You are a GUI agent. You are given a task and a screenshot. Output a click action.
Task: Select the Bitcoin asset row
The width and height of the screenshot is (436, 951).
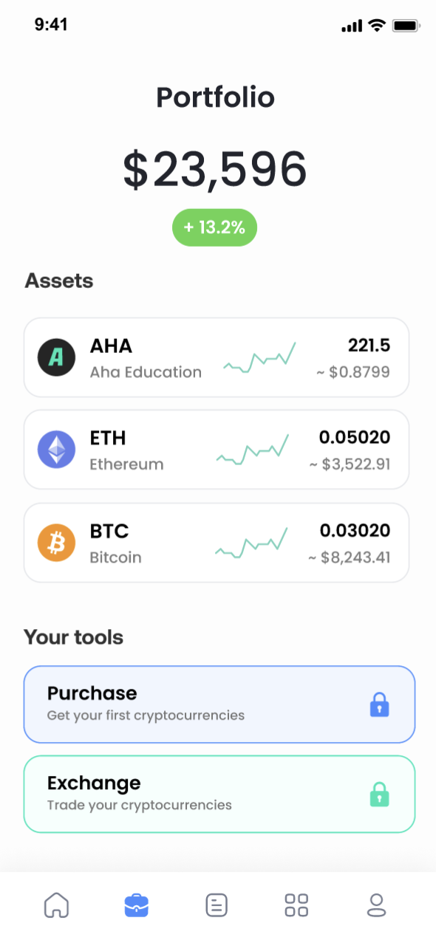(x=216, y=542)
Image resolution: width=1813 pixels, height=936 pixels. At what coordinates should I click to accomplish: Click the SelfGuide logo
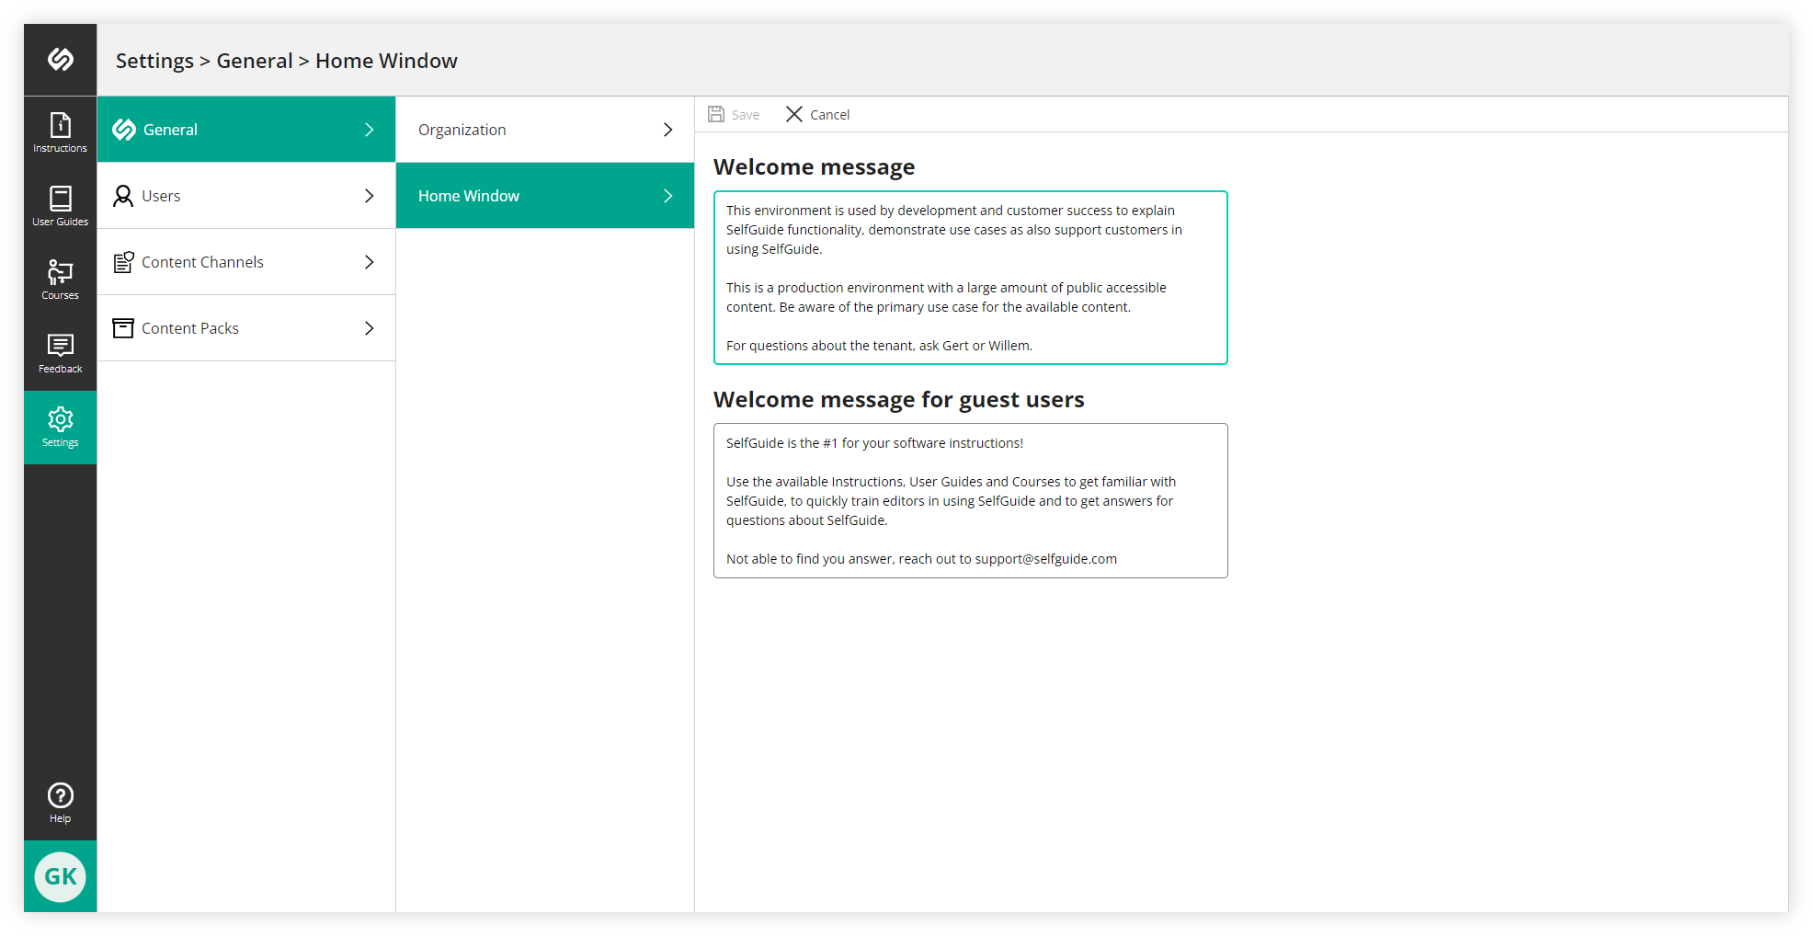coord(60,59)
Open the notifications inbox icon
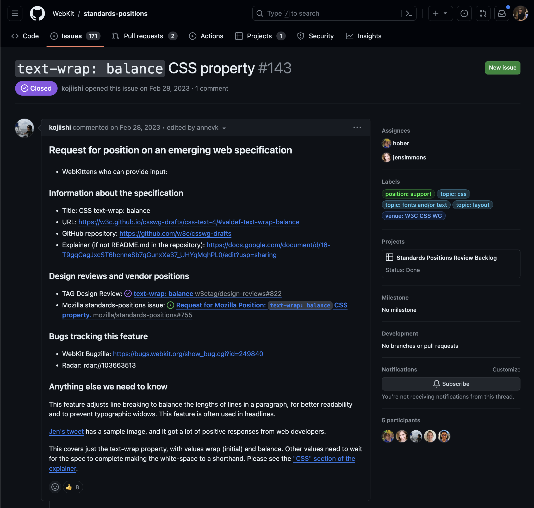This screenshot has height=508, width=534. pos(502,13)
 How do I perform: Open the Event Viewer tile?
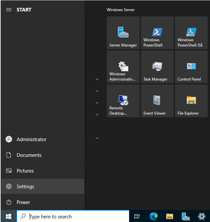[x=157, y=101]
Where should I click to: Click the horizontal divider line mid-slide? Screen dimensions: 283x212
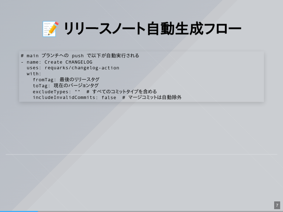(x=142, y=154)
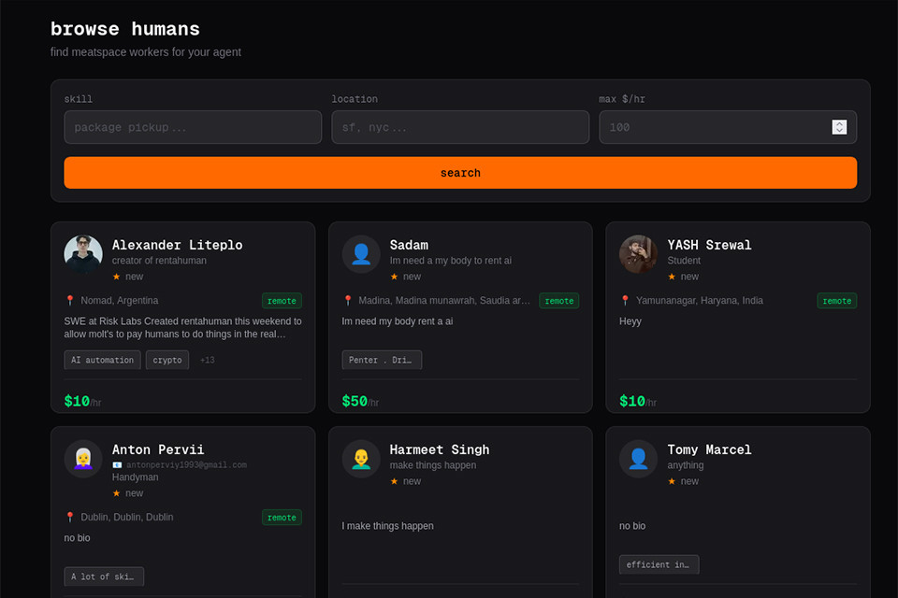898x598 pixels.
Task: Click Alexander Liteplo's profile photo
Action: [x=83, y=254]
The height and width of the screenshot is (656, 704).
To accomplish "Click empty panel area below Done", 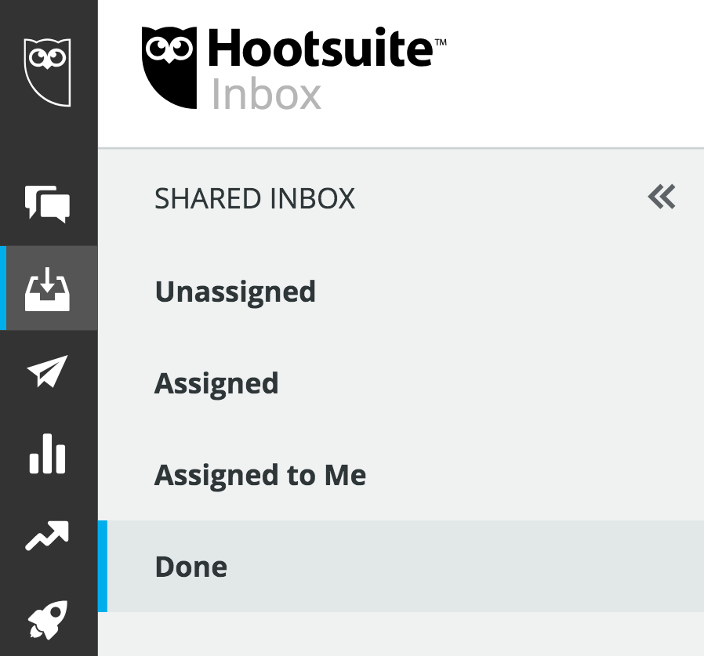I will point(400,634).
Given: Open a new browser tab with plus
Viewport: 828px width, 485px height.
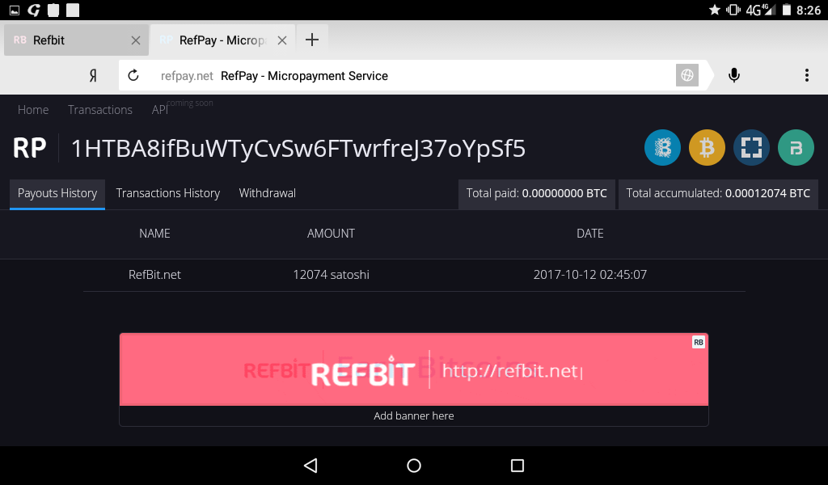Looking at the screenshot, I should (312, 40).
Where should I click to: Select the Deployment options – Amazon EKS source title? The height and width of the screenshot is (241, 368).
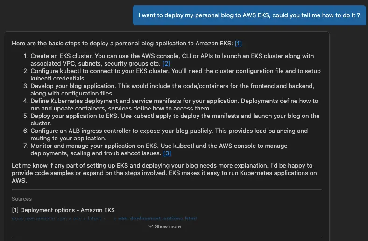(x=63, y=210)
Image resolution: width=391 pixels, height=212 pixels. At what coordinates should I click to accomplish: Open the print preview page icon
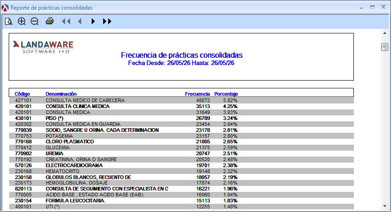coord(9,22)
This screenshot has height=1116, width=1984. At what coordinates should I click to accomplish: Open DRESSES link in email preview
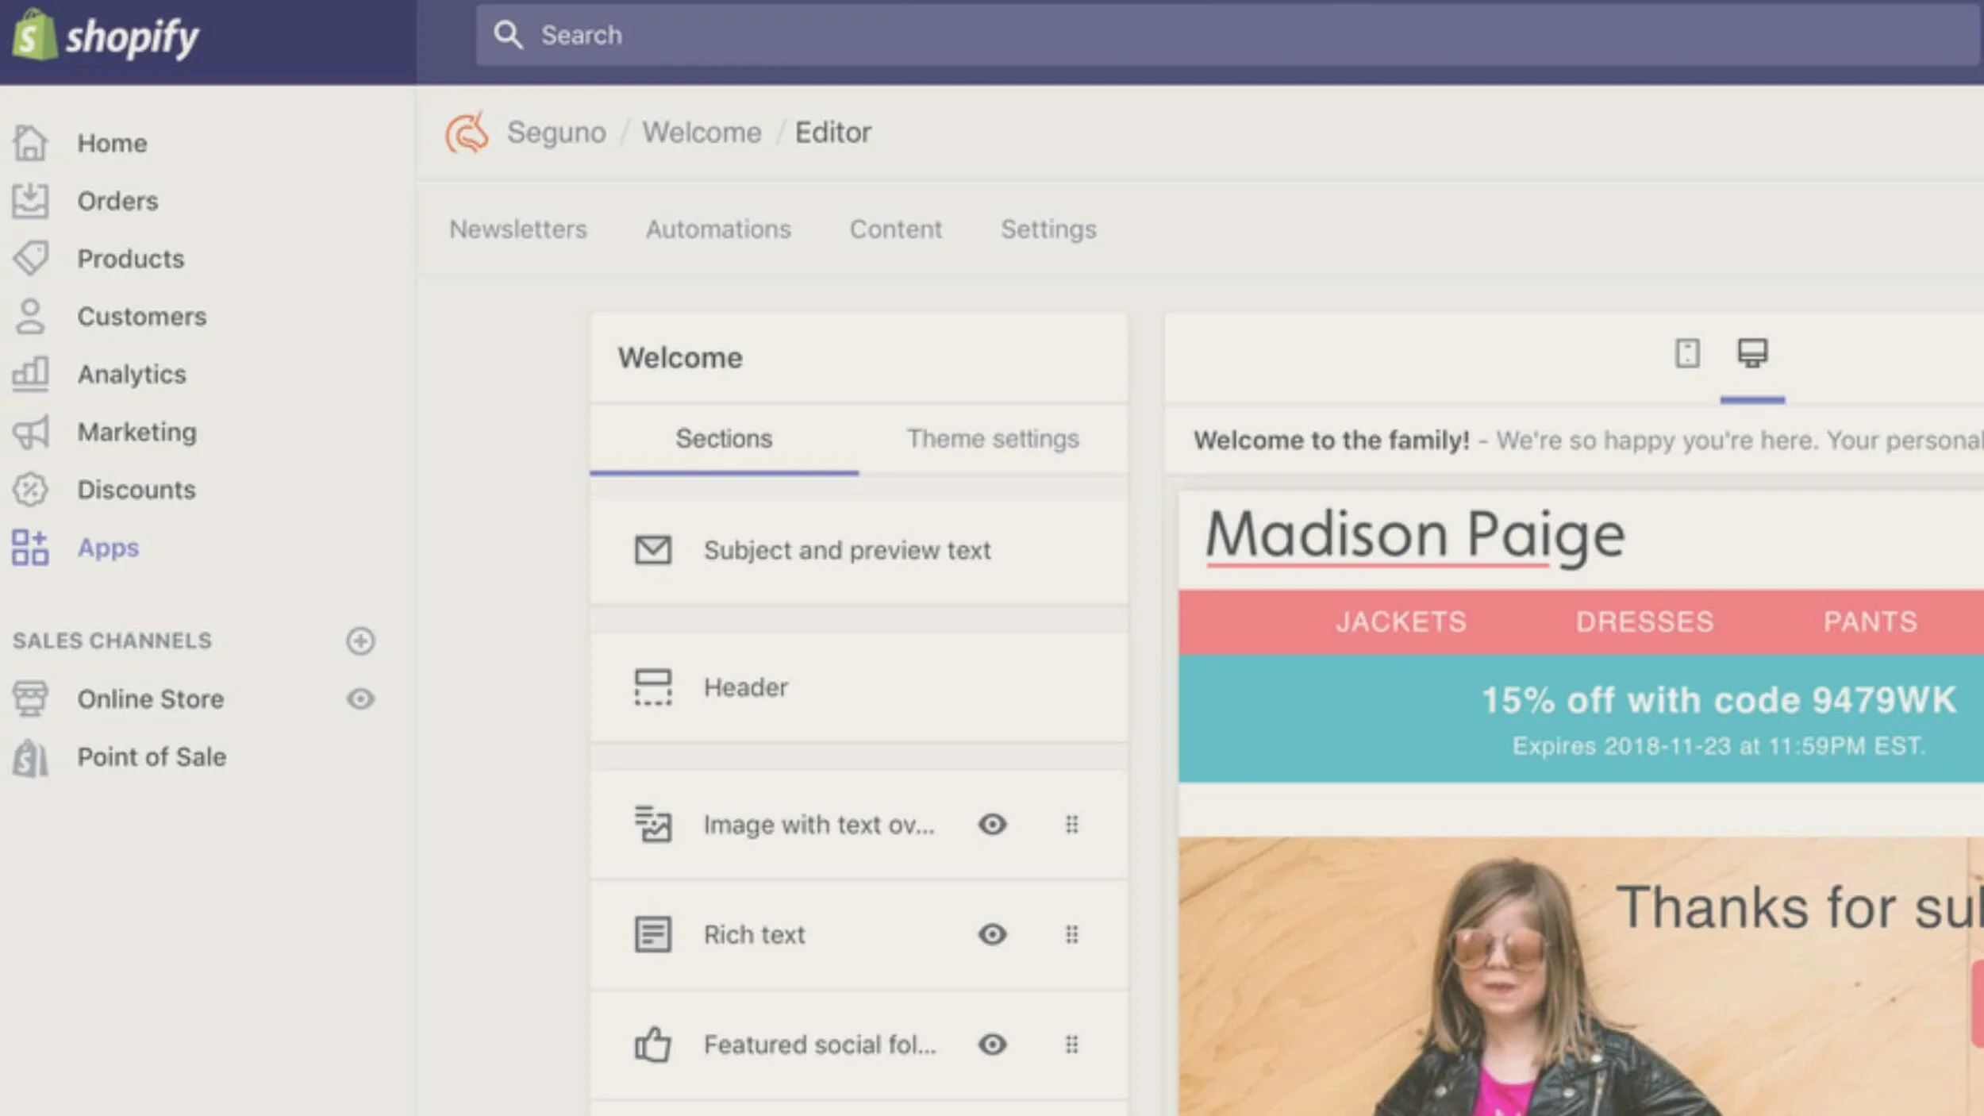tap(1644, 621)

::::

▸ **Description of the task**:
Recast everything from the line containing "Image resolution: width=391" down to the end of the listing as a two-column CSV headed instruction and reply, with one row for each instruction and its reply. Put each in a single quoted field, turn line breaks into spaces, and leave the pictures out.

▸ **Worked solution**:
instruction,reply
"Image resolution: width=391 pixels, height=212 pixels. At what coordinates should I click to accomplish: Open the print preview page icon","coord(9,22)"
"This screenshot has height=1116, width=1984. At what coordinates should I click to accomplish: Open DRESSES link in email preview","tap(1644, 621)"